MPRJ requer condenação de Thor Batista por homicídio culposo
O
Ministério Público do Estado do Rio de Janeiro (MPRJ) requereu a
condenação de Thor Oliveira Batista por homicídio culposo, bem como a
suspensão de sua habilitação para dirigir e o pagamento de multa
reparatória ao juiz da 2ª Vara Criminal de Duque de Caxias. Os pedidos
foram feitos no dia 9 de maio nas alegações finais do processo, no qual o
empresário foi denunciado pelo atropelamento do ciclista Wanderson
Pereira dos Santos, em março de 2012.
De
acordo com o documento, o MPRJ entende que, no caso de eventual
substituição da pena privativa de liberdade em pena restritiva de
direitos a ser fixada pelo Juízo, seja determinada a prestação de
serviços à comunidade, voltados para auxílio e recuperação de vítimas do
trânsito, com o objetivo de que a pena alcance caráter reparador e
preventivo.
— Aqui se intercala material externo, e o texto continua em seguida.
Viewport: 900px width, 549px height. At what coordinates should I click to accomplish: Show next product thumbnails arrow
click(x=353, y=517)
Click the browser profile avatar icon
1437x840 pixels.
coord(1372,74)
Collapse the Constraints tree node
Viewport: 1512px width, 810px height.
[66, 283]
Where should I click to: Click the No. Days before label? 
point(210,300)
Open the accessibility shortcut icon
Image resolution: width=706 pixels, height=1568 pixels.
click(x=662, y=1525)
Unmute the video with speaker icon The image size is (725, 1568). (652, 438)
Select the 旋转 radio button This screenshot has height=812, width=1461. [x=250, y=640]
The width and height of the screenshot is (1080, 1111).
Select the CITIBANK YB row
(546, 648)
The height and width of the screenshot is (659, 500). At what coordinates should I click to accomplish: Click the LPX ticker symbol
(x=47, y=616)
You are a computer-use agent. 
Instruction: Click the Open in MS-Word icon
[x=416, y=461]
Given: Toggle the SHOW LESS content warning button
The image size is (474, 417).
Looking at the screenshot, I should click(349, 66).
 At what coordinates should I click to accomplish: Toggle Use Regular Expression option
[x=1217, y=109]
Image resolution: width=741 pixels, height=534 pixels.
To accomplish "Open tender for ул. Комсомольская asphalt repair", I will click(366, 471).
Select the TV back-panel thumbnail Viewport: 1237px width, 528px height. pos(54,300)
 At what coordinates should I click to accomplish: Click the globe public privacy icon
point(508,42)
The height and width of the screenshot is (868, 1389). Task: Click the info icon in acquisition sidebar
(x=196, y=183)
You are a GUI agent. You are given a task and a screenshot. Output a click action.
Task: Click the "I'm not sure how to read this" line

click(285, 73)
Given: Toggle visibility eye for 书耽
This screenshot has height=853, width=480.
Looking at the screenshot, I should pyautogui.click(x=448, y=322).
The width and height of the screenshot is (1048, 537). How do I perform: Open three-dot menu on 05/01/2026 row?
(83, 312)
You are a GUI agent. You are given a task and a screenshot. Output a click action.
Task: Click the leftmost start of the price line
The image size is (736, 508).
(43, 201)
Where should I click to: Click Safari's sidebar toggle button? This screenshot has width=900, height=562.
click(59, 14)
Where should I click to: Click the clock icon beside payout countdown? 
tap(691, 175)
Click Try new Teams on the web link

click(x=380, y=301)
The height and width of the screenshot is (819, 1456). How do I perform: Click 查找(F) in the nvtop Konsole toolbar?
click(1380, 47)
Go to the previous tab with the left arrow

Além disso, requereu que a Justiça fixe uma pena pecuniária
de R$ 1 milhão que deverá ser convertida em gêneros para instituições
hospitalares ou de reabilitação de pessoas acidentadas.
A
pena pecuniária foi calculada no valor de R$ 1 milhão, porque esta é a
quantia que consta do acordo feito entre o acusado, os familiares da
vítima do atropelamento, o advogado e um bombeiro que supostamente teria
ajudado a família. A Promotoria informou que o termo do acordo foi
incluído no processo posteriormente e contém uma cláusula de
confidencialidade, que estipula multa de R$ 500 mil para quem divulgasse
o teor do documento. O acordo previa o pagamento de R$ 270 mil ao
advogado da família, R$ 100 mil ao bombeiro e R$ 630 mil que seriam
divididos entre uma tia e a companheira da vítima.
A
Promotoria também requereu à Justiça que aplique multa reparatória,
prevista no código de trânsito, no valor de R$ 630 mil, que, se
concedida, será repassada à família da vítima; e a intimação judicial
dos parentes para informarem se receberam ou não o dinheiro do acordo.
Para
o MP ficou comprovado que o réu violou o dever objetivo de cuidado
agindo de forma imprudente ao realizar ultrapassagens pela direita,
fazendo zigue-zague na pista e em velocidade acima da permitida na via. O
documento também destaca que o réu, apesar de ter adquirido a
maioridade há pouco tempo, já conta com nove infrações de trânsito
registradas no DETRAN, somando 40 pontos em seu cadastro. Sete das nove
violações se referem ao excesso de velocidade. O documento cita ainda
que diante do descobrimento de tais violações às normas de trânsito, o
réu passou a conduzir apenas veículos registrados em nome de outrem,
fato que inviabiliza a fiscalização de novas infrações.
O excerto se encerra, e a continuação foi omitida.